The center has two missions, to do basic research on proteins, and to recruit, support and mentor junior faculty in the biosciences at universities around Kansas, including KU, the KU Medical Center, Kansas State University and Wichita State University. Funded by the National Institutes of Health in 2002 with a $10.1 million grant, and renewed last year with another $10.1 million award, the program also receives support from the KU Center for Research and the Kansas Technology Enterprise Corporation.

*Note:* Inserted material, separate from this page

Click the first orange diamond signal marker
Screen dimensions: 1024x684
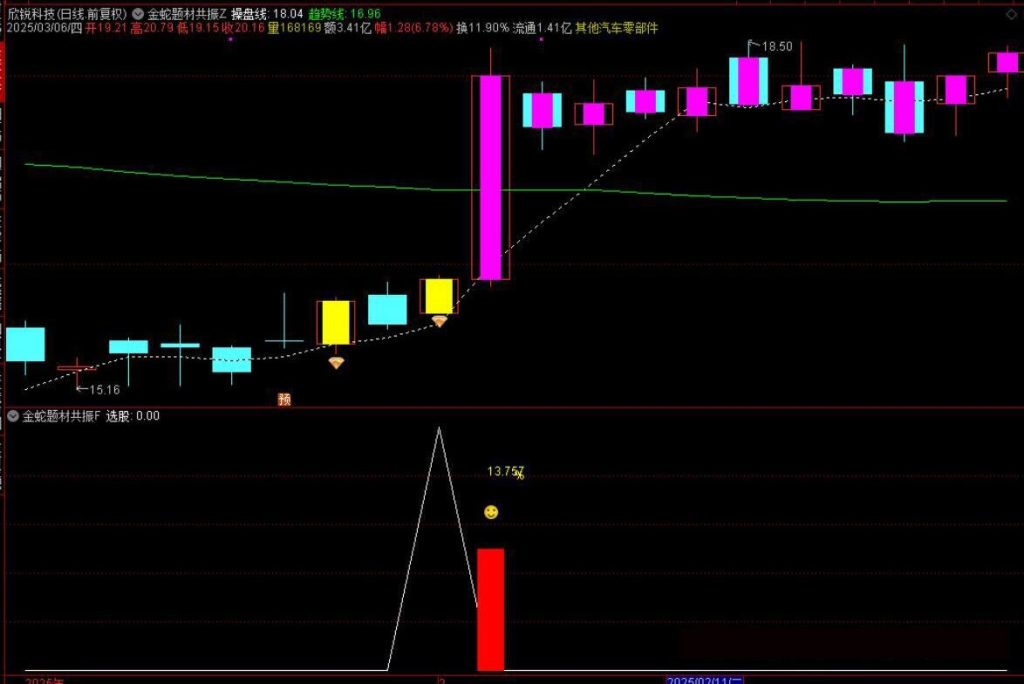pyautogui.click(x=336, y=362)
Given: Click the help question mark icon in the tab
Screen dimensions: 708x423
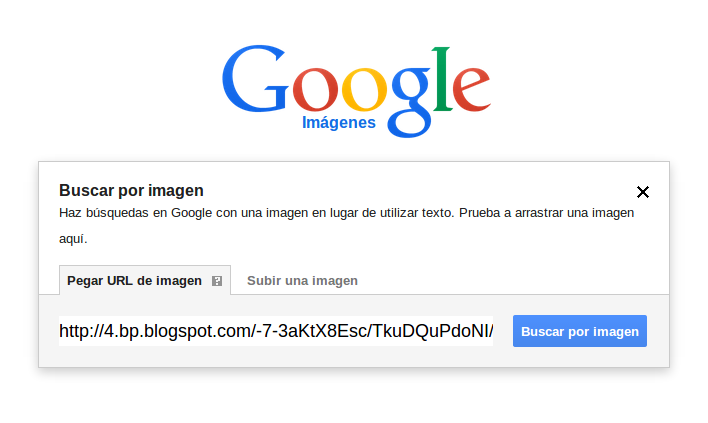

Today, this COBRE supports eight outstanding junior scientists. Hanzlik said that recruiting and supporting the best researchers available is his number-one priority. That support includes access to technical experts and sophisticated equipment in the Center's three Core Labs.

“Equipment doesn’t do research," Hanzlik said, "people do research. It’s nice to have great equipment, but it’s really important to support good people on a continuing basis. That’s when real progress gets made — when you have good people and sustain them over a period of time.”

Indeed, Hanzlik’s efforts to recruit and support young researchers in Kansas has helped a number of them establish outstanding reputations for their research programs. Some examples include Brain Blagg, Heather Desaire, Jeffrey Staudinger and Roberto De Guzman at KU’s Lawrence campus; Liskin Swint-Kruse at the KU medical center; Anna Zolkiewska at K-State; and George Bousfield at WSU.

Getting these bright but independent young investigators to interact is probably the most important thing that the Center and I do," Hanzlik said. "It's my mission to get them to challenge each other, learn from each other, and take their research into new directions that they might never have done working alone. It's really very satisfying to see that work out in practice."